**GOAL**
Add 33 to every coordinate in the answers, then write out again only the data from the line containing "Image resolution: width=344" through the end, keeping the requests as they are.

(begin)

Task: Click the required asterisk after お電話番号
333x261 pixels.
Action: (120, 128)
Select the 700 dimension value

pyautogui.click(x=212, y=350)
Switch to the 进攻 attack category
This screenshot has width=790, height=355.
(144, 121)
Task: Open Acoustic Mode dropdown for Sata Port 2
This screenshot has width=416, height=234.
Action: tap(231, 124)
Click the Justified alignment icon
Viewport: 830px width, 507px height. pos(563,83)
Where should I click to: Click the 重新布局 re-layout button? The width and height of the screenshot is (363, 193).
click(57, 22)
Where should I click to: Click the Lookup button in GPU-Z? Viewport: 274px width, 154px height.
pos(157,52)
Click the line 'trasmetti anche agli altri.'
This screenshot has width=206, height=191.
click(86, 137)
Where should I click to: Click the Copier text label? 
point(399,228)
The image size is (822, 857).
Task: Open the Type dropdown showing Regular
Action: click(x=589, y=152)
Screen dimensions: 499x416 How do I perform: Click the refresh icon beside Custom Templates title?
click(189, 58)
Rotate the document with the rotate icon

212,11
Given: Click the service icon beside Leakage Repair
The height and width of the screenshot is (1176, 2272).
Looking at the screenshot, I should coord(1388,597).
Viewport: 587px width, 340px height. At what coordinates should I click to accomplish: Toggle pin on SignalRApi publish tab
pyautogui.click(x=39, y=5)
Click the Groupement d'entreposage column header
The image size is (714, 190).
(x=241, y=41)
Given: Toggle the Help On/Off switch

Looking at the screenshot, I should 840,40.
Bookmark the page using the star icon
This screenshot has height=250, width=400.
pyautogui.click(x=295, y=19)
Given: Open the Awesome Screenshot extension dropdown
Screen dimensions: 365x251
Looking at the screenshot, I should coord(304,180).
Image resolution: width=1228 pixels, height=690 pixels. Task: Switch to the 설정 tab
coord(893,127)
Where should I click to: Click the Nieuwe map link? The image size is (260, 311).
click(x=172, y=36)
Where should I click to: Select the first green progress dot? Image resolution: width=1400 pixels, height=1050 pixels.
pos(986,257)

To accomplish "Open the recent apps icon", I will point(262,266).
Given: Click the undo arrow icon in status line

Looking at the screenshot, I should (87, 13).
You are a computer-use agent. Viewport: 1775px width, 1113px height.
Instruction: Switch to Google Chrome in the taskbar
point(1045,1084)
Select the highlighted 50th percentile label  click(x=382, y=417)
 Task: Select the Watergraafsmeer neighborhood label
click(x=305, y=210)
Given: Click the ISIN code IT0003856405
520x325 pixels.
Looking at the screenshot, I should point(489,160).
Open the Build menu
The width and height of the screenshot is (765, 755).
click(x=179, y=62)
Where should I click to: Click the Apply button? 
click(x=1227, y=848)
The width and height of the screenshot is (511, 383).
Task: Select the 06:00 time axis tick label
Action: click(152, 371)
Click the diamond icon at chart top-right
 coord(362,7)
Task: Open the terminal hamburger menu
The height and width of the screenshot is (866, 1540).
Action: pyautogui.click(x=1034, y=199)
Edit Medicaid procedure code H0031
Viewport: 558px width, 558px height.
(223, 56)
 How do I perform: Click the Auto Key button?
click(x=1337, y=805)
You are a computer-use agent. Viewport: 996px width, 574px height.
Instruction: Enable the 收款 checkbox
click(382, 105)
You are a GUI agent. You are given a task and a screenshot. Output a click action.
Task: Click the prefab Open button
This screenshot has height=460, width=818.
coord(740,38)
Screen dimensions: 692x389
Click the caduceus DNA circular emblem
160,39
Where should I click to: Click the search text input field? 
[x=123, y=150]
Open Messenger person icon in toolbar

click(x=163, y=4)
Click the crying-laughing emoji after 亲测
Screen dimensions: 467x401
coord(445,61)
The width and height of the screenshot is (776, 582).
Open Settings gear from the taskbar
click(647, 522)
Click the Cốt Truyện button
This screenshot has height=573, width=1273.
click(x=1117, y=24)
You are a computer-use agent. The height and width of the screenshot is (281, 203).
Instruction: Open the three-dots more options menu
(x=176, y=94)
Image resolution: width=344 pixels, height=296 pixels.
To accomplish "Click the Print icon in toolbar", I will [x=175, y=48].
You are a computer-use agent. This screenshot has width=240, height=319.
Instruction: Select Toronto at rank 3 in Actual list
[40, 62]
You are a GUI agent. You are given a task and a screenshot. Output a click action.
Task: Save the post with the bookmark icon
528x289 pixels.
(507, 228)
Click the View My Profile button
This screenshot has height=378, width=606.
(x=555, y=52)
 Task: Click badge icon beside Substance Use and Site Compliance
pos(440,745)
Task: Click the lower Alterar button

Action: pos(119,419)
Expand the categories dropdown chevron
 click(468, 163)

(end)

**WRITTEN RESPONSE**
Image resolution: width=344 pixels, height=296 pixels.
To accomplish "Click the Print icon in toolbar", I will [x=208, y=81].
You are a computer-use agent. This screenshot has width=240, height=319.
Instruction: Select Toronto at rank 3 in Actual list
[73, 95]
You are a GUI agent. You are given a task and a screenshot. Output a click action.
Task: Save the post with the bookmark icon
528x289 pixels.
(540, 261)
Click the View My Profile button
This screenshot has height=378, width=606.
(x=588, y=85)
 Task: Click badge icon beside Substance Use and Site Compliance
pos(473,778)
Task: Click the lower Alterar button

Action: pos(152,452)
Expand the categories dropdown chevron
 click(501, 196)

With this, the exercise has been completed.